Until now, dissecting the brains of victims has offered the only way to detect such brain-wasting diseases in humans.
These diseases are caused by agents called prions. Researchers led by neurology professor Claudio Soto at the University of Texas Medical Branch at Galveston report they have developed a method of multiplying the number of prions in a blood sample so a blood test then can detect them.
Such a test could help prevent the spread of the disease through transfusions and could detect the illness in people or animals before it can be spread to others.
The findings, to appear in the September issue of the journal Nature Medicine, were released online yesterday.

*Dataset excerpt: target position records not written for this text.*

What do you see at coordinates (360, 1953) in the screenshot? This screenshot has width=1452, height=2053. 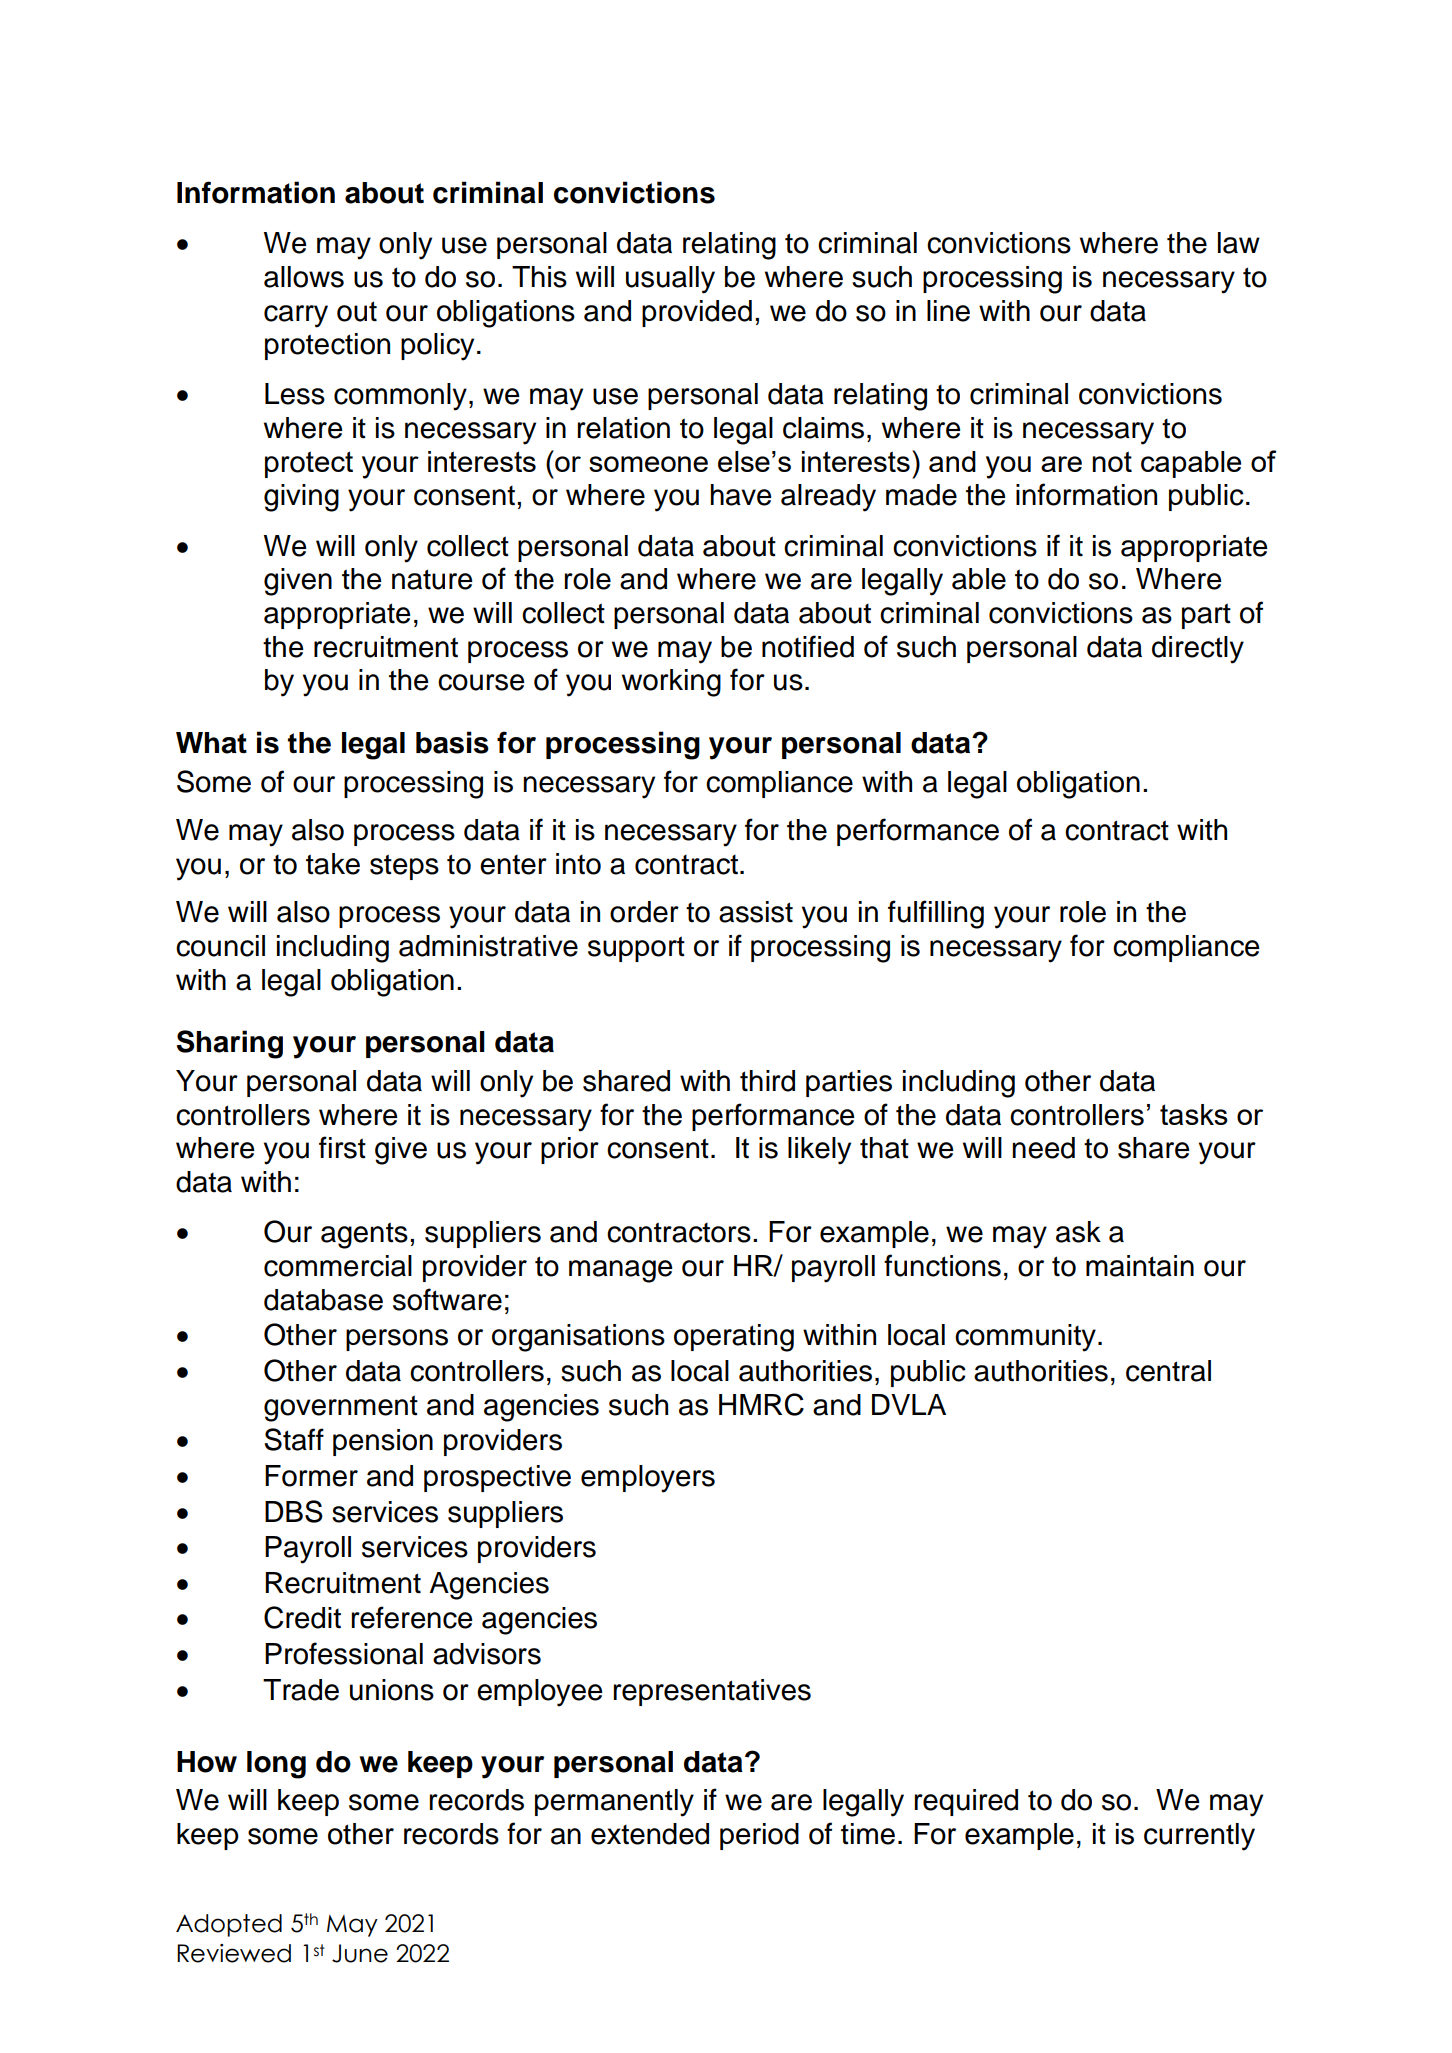 I see `June` at bounding box center [360, 1953].
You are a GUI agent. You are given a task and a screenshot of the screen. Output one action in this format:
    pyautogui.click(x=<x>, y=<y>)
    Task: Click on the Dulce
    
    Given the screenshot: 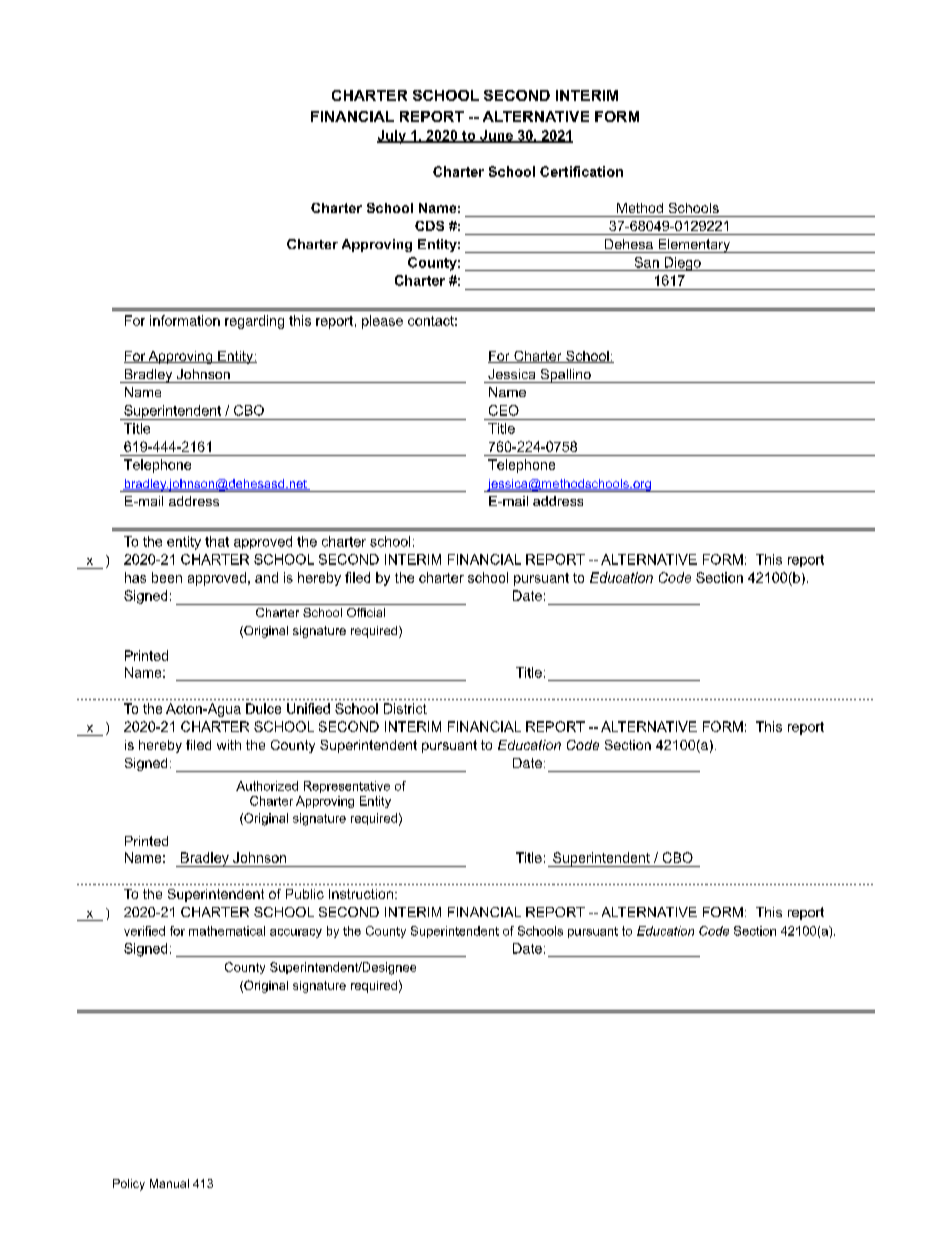 What is the action you would take?
    pyautogui.click(x=263, y=708)
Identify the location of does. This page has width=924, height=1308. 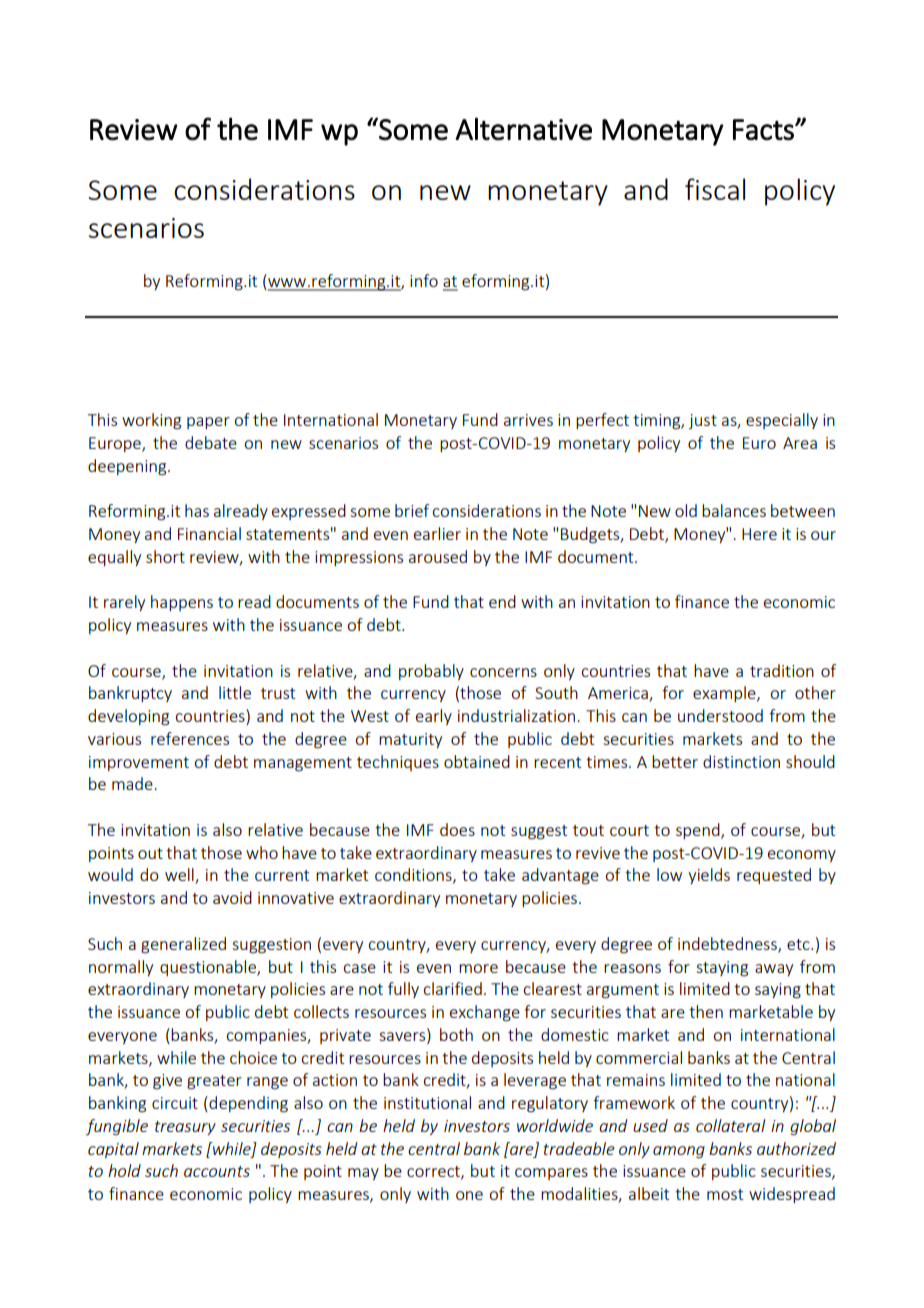
(457, 829).
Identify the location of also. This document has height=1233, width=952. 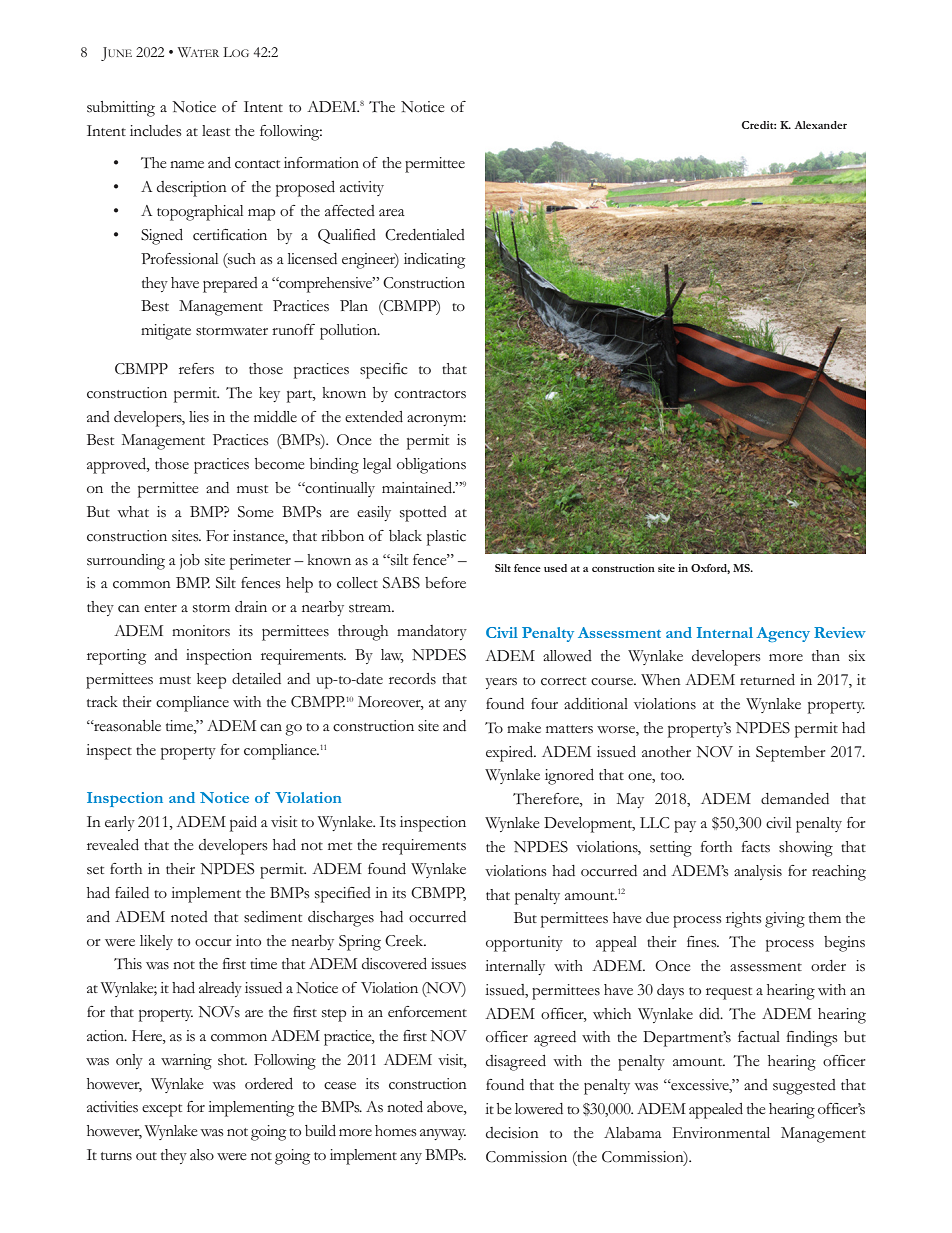
(202, 1155).
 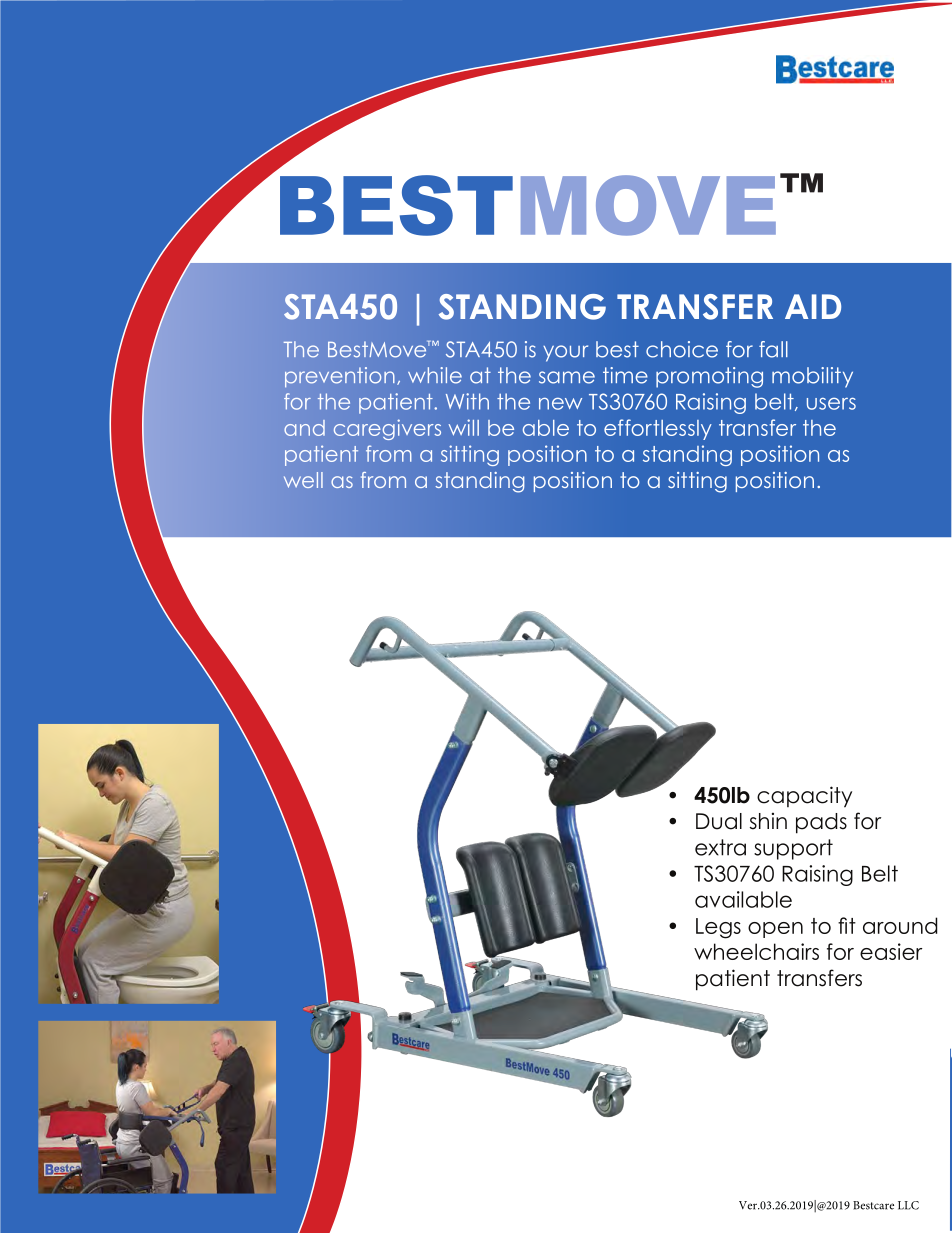 I want to click on prevention, so click(x=340, y=377).
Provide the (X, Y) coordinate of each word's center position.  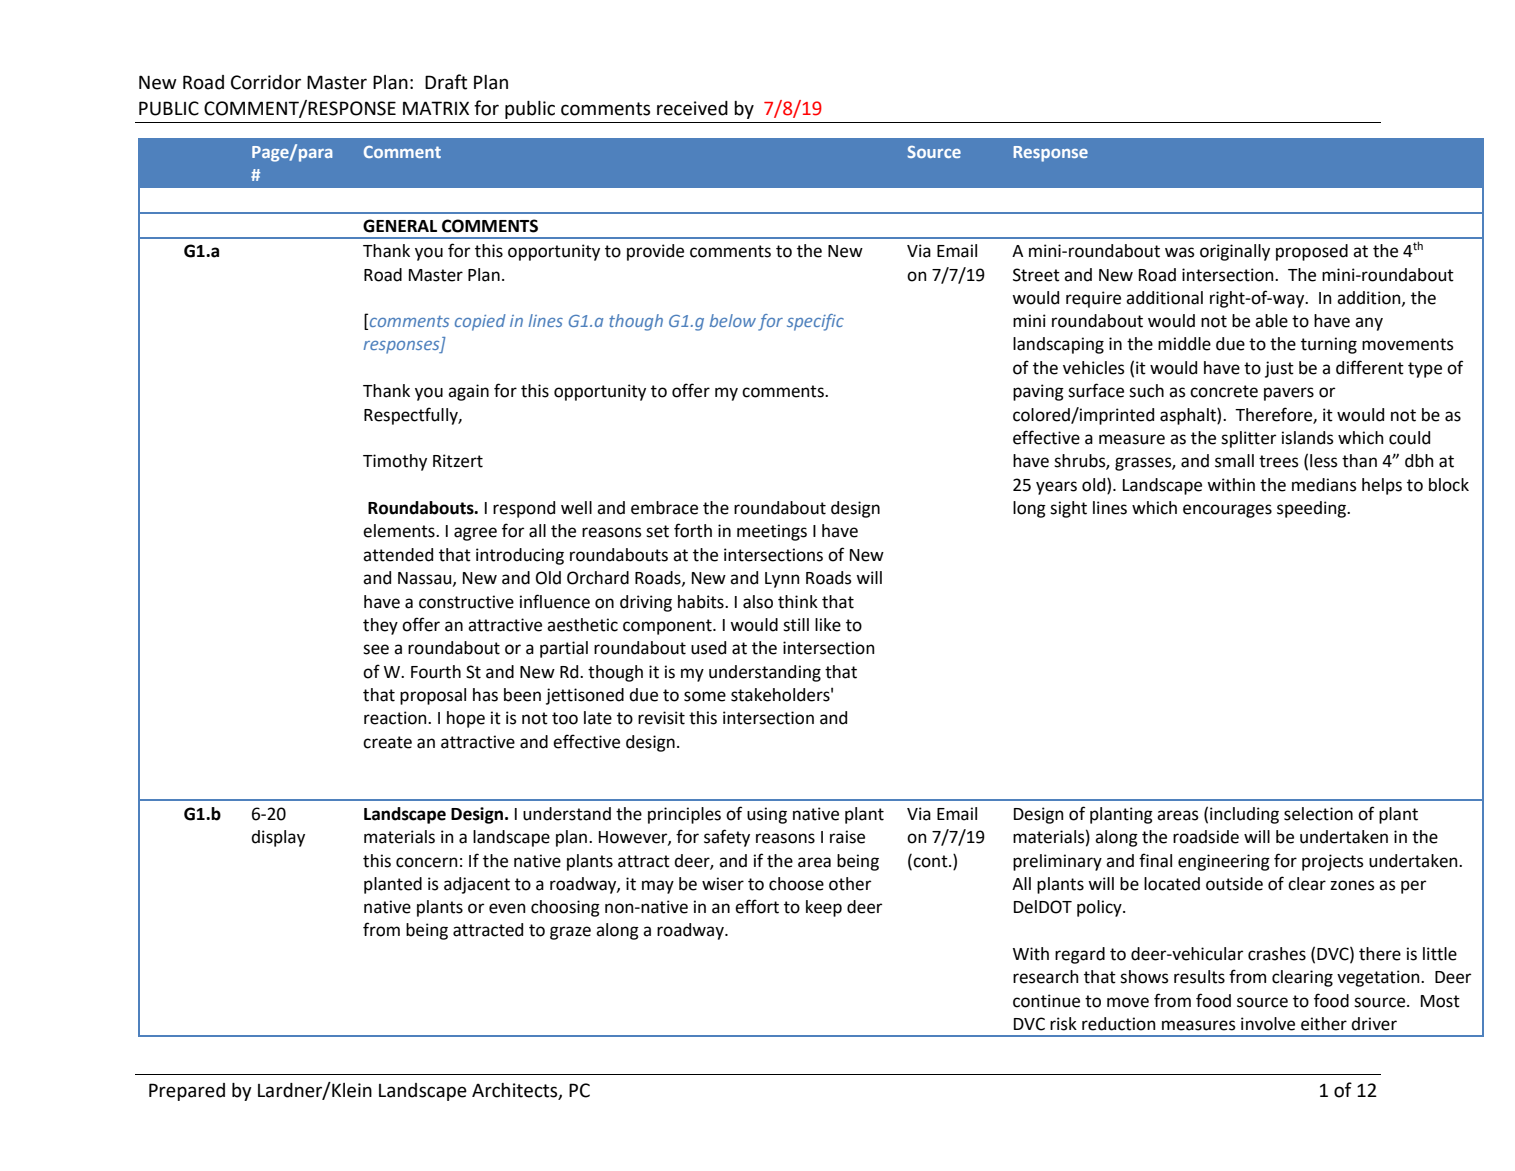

The first known prion disease was scrapie, which has infected sheep for many years. In the 1980s, Britain had an outbreak of bovine spongiform encephalopathy, better known as mad-cow disease, which spread to Europe and other areas. Two cows have been found with the illness in the United States.
The human form of the illness is called variant Creutzfeld-Jakob disease and is thought to have originated from eating infected beef. It has killed about 180 people worldwide. Symptoms can take years to develop.
In addition to improving the safety of the blood supply, a practical test could help find infected people and animals before they show symptoms.
"It is very important because we could have an idea of the magnitude of the problem. We might be sitting on a time bomb, and 20 years from now it could be too late," Soto said.
Soto's research team infected 18 hamsters with prions. Scientists used their process to amplify the prions in blood samples from the hamsters. Blood from 12 uninfected hamsters went through the same process.
Blood tests then were able to detect the prions in 16 of the 18 infected animals.